Projektleiter hierarchisch ohne Weisungsbefugnis

Da die Mitarbeiter zwei Rollen - im Projekt und in der Linienorganisation - innehaben, geraten sie oft in Konflikte: Sollen sie zuerst das Tagesgeschäft oder die Projektaufgabe erledigen? Zwar hat der Linienvorgesetzte die disziplinarische Hoheit, die mehr ins Gewicht fällt als die Befugnisse des Projektleiters. Dennoch ist der Mitarbeiter zu einem bestimmten Anteil für das Projekt abgestellt. Darum sollte etwa sein Urlaub ebenso mit dem Projektleiter abgestimmt werden, da er in die Ressourcenplanung des Projekts einfließt. Am Ende des Projekts oder beim Erreichen von Meilensteinen könnte es anhand der Bewertung des Projektleiters eine Bonuszahlung geben. Auch lässt sich die Bewertung der Arbeitsleistung im Projekt für die Karriereplanung des Projektmitarbeiters heranziehen.

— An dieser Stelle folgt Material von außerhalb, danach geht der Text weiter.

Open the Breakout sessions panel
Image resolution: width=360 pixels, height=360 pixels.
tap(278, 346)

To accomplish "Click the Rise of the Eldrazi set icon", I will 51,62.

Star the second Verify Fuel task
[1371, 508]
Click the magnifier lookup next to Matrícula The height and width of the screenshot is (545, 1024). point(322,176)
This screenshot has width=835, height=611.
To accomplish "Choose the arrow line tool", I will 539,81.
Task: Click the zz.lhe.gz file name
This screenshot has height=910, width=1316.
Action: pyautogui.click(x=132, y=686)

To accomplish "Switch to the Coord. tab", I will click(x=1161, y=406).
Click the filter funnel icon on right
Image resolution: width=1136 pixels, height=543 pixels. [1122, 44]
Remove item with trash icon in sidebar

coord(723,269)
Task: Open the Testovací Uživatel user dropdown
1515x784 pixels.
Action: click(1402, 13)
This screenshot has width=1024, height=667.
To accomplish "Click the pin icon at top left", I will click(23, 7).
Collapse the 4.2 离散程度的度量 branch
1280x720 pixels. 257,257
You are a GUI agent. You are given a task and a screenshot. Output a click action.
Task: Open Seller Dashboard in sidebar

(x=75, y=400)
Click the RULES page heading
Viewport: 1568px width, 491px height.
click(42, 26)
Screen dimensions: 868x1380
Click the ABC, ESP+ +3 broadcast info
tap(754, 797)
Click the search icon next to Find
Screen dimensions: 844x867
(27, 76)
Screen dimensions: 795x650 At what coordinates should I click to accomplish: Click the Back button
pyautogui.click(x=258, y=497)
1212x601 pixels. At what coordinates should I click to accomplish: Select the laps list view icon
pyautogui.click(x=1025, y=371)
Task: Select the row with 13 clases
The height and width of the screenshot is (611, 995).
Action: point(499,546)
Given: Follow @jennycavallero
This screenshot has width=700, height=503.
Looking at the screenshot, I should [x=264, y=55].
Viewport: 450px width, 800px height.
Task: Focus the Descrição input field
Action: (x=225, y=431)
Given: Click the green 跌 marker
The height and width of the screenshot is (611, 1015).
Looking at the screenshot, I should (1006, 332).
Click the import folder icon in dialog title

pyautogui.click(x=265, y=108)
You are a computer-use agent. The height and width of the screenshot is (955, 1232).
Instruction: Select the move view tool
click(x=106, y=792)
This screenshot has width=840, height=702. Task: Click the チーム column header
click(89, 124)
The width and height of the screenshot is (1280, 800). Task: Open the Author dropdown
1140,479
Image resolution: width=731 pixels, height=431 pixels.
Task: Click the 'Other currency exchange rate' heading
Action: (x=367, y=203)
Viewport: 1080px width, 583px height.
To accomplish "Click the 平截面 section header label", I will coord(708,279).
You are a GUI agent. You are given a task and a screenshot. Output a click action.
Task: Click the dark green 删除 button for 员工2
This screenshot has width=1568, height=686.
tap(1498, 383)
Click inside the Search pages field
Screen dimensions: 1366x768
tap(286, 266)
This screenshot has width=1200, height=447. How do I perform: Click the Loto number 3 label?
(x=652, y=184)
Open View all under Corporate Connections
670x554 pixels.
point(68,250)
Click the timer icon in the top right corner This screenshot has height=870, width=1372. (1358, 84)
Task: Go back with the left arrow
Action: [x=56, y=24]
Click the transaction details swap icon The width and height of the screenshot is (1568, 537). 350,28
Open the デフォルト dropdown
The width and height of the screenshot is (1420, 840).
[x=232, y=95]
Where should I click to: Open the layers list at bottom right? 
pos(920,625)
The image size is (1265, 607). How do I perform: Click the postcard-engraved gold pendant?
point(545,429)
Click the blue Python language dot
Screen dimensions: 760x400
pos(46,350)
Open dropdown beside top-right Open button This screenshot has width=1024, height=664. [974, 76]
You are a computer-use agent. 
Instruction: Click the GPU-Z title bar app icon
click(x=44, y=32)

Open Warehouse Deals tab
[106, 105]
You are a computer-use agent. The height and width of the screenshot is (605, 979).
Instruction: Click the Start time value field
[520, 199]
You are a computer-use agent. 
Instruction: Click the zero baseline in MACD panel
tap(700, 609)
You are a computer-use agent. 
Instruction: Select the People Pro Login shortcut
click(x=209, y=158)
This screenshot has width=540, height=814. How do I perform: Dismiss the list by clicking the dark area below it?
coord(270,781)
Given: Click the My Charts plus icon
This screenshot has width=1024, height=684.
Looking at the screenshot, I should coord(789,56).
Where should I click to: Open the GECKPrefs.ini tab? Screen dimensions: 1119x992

Eine brisante Situation entsteht, wenn im Konfliktfall die Linientätigkeiten eine höhere Priorität als die Projektaufgaben bekommen. Projektmitglieder tendieren meist dazu, sich gegenüber ihrer Abteilung loyal zu verhalten. Schließlich bewertet der Vorgesetzte die Arbeitsleistung in der Linie.

Projektleiter haben hierarchisch keine Weisungsbefugnis, was es erschwert, die Ziele zu erreichen. Als Führungskraft auf Zeit sind sie mit unklaren Machtverhältnissen konfrontiert und scheitern nicht selten an der Mitarbeiterführung, hervorgerufen durch fehlende Führungswerkzeuge. In den Augen der Mitarbeiter genießen Projektleiter ein niedrigeres Ansehen als der direkte Vorgesetzte, der über Karrierechancen entscheidet. Zudem treffen Projektleiter immer auf neue Aufgaben und neue Teams aus Menschen mit unterschiedlichen Interessen. Wie können sie diese auch ohne Weisungsbefugnis dazu bringen, denselben Kurs einzuschlagen?

Balance durch Lenkungsausschuss

Eine Balance zwischen Linien- und Projekttätigkeit kann nur ein Gremium schaffen, das die Projekte und Aufträge priorisiert. Hierzu wird ein Lenkungsausschuss installiert, der sich aus den weisungsbefugten Vorgesetzten der Projektmitarbeiter zusammensetzt und für Projekt- und Ressourcenplanung verantwortlich ist. Die Ausschussmitglieder sind oft Führungskräfte, die diese Aufgaben zusätzlich übernehmen müssen. Durch das Konzept "Steuern nach dem Ausnahmeprinzip" hält sie der Projektleiter zwar auf dem aktuellen Stand, sie müssen aber nur im Projekt mitwirken, wenn Entscheidungen anstehen.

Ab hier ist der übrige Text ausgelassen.